The first PCs, which were based on the 16-bit Intel 8088 processor, were only capable of addressing 1MB of physical memory. The physical address space of an early PC would therefore start at 0x00000000 but end at 0x000FFFFF instead of 0xFFFFFFFF. The 640KB area marked "Low Memory" was the only random-access memory (RAM) that an early PC could use; in fact the very earliest PCs only could be configured with 16KB, 32KB, or 64KB of RAM!

The 384KB area from 0x000A0000 through 0x000FFFFF was reserved by the hardware for special uses such as video display buffers and firmware held in non-volatile memory. The most important part of this reserved area is the Basic Input/Output System (BIOS), which occupies the 64KB region from 0x000F0000 through 0x000FFFFF. In early PCs the BIOS was held in true read-only memory (ROM), but current PCs store the BIOS in updateable flash memory. The BIOS is responsible for performing basic system initialization such as activating the video card and checking the amount of memory installed. After performing this initialization, the BIOS loads the operating system from some appropriate location such as floppy disk, hard disk, CD-ROM, or the network, and passes control of the machine to the operating system.

When Intel finally "broke the one megabyte barrier" with the 80286 and 80386 processors, which supported 16MB and 4GB physical address spaces respectively, the PC architects nevertheless preserved the original layout for the low 1MB of physical address space in order to ensure backward compatibility with existing software. Modern PCs therefore have a "hole" in physical memory from 0x000A0000 to 0x00100000, dividing RAM into "low" or "conventional memory" (the first 640KB) and "extended memory" (everything else). In addition, some space at the very top of the PC's 32-bit physical address space, above all physical RAM, is now commonly reserved by the BIOS for use by 32-bit PCI devices.

Recent x86 processors can support more than 4GB of physical RAM, so RAM can extend further above 0xFFFFFFFF. In this case the BIOS must arrange to leave a second hole in the system's RAM at the top of the 32-bit addressable region, to leave room for these 32-bit devices to be mapped. For now we will pretend that all PCs have "only" a 32-bit physical address space. But dealing with complicated physical address spaces and other aspects of hardware organization that evolved over many years is one of the important practical challenges of OS development.

The ROM BIOS

In this portion of the lab, you'll use QEMU's debugging facilities to investigate how an IA-32 compatible computer boots.

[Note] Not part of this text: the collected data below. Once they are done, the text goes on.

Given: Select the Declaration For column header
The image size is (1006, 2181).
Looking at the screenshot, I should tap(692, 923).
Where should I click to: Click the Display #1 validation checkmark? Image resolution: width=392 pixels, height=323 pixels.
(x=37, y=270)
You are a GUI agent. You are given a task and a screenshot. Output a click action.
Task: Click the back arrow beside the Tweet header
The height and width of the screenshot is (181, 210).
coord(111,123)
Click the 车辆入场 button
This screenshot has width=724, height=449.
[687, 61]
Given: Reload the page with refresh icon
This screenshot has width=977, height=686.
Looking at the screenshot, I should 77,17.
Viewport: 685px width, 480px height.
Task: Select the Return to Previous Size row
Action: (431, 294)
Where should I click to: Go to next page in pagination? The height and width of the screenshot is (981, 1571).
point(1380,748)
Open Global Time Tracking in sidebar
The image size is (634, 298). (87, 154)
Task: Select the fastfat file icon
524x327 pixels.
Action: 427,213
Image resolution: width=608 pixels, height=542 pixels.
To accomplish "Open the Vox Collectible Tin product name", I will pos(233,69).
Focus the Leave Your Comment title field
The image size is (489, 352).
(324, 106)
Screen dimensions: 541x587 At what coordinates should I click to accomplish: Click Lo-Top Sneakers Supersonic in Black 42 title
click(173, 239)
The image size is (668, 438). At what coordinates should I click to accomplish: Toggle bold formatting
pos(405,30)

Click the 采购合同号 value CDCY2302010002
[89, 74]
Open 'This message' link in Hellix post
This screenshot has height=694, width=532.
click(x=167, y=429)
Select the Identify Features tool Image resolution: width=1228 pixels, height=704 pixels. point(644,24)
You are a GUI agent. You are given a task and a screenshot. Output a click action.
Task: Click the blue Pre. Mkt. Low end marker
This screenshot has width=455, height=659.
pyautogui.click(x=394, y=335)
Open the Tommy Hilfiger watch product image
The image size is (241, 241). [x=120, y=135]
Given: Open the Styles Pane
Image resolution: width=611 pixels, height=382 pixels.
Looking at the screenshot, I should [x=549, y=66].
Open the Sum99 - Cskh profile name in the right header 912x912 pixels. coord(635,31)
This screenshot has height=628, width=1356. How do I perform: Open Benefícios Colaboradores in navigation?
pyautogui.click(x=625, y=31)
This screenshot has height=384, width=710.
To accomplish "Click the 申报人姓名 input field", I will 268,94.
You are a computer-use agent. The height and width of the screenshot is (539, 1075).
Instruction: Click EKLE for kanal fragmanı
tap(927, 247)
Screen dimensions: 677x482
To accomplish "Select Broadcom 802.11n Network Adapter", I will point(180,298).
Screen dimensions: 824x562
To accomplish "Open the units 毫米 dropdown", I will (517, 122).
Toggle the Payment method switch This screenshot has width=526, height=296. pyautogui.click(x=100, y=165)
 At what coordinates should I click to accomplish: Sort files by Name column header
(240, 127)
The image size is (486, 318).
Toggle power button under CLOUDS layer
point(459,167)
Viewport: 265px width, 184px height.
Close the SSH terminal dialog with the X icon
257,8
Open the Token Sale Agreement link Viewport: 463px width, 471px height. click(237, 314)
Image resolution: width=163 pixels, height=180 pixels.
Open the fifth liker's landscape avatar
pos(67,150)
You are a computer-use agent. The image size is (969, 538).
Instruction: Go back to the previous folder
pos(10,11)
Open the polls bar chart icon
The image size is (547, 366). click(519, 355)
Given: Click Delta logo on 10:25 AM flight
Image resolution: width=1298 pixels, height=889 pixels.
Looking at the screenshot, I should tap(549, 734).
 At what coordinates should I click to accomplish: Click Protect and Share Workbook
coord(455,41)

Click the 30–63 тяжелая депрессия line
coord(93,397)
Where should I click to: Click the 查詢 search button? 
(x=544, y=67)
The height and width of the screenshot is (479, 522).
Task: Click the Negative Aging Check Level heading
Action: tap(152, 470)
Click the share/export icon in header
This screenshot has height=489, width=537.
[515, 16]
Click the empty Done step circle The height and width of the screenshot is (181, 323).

Open two terminal windows. In one, enter make qemu-gdb (or make qemu-nox-gdb). This starts up QEMU, but QEMU stops just before the processor executes the first instruction and waits for a debugging connection from GDB. In the second terminal, from the same directory you ran make, run gdb. You should see something like this:

$ gdb
...
+ target remote localhost:25501
The target architecture is assumed to be i8086
[f000:fff0]    0xffff0: ljmp   $0xf000,$0xe05b
0x0000fff0 in ?? ()
+ symbol-file kernel
(gdb)

The following line:

 
[f000:fff0] 0xffff0:  ljmp   $0xf000,$0xe05b

is GDB's disassembly of the first instruction to be executed. From this output you can conclude a few things:

The IBM PC starts executing at physical address 0x000ffff0, which is at the very top of the 64KB area reserved for the ROM BIOS.
The PC starts executing with CS = 0xf000 and IP = 0xfff0.
The first instruction to be executed is a jmp instruction, which jumps to the segmented address CS = 0xf000 and IP = 0xe05b.

Why does QEMU start like this? This is how Intel designed the 8088 processor, which IBM used in their original PC. Because the BIOS in a PC is "hard-wired" to the physical address range 0x000f0000-0x000fffff, this design ensures that the BIOS always gets control of the machine first after power-up or any system restart - which is crucial because on power-up there is no other software anywhere in the machine's RAM that the processor could execute. The QEMU emulator comes with its own BIOS, which it places at this location in the processor's simulated physical address space. On processor reset, the (simulated) processor enters real mode and sets CS to 0xf000 and the IP to 0xfff0, so that execution begins at that (CS:IP) segment address. How does the segmented address 0xf000:fff0 turn into a physical address?

To answer that we need to know a bit about real mode addressing. In real mode (the mode that PC starts off in), address translation works according to the formula: physical address = 16 * segment + offset. So, when the PC sets CS to 0xf000 and IP to 0xfff0, the physical address referenced is:

 
   16 * 0xf000 + 0xfff0   # in hex multiplication by 16 is
   = 0xf0000 + 0xfff0     # easy--just append a 0.
   = 0xffff0

0xffff0 is 16 bytes before the end of the BIOS (0x100000). Therefore we shouldn't be surprised that the first thing that the BIOS does is jmp backwards to an earlier location in the BIOS; after all how much could it accomplish in just 16 bytes?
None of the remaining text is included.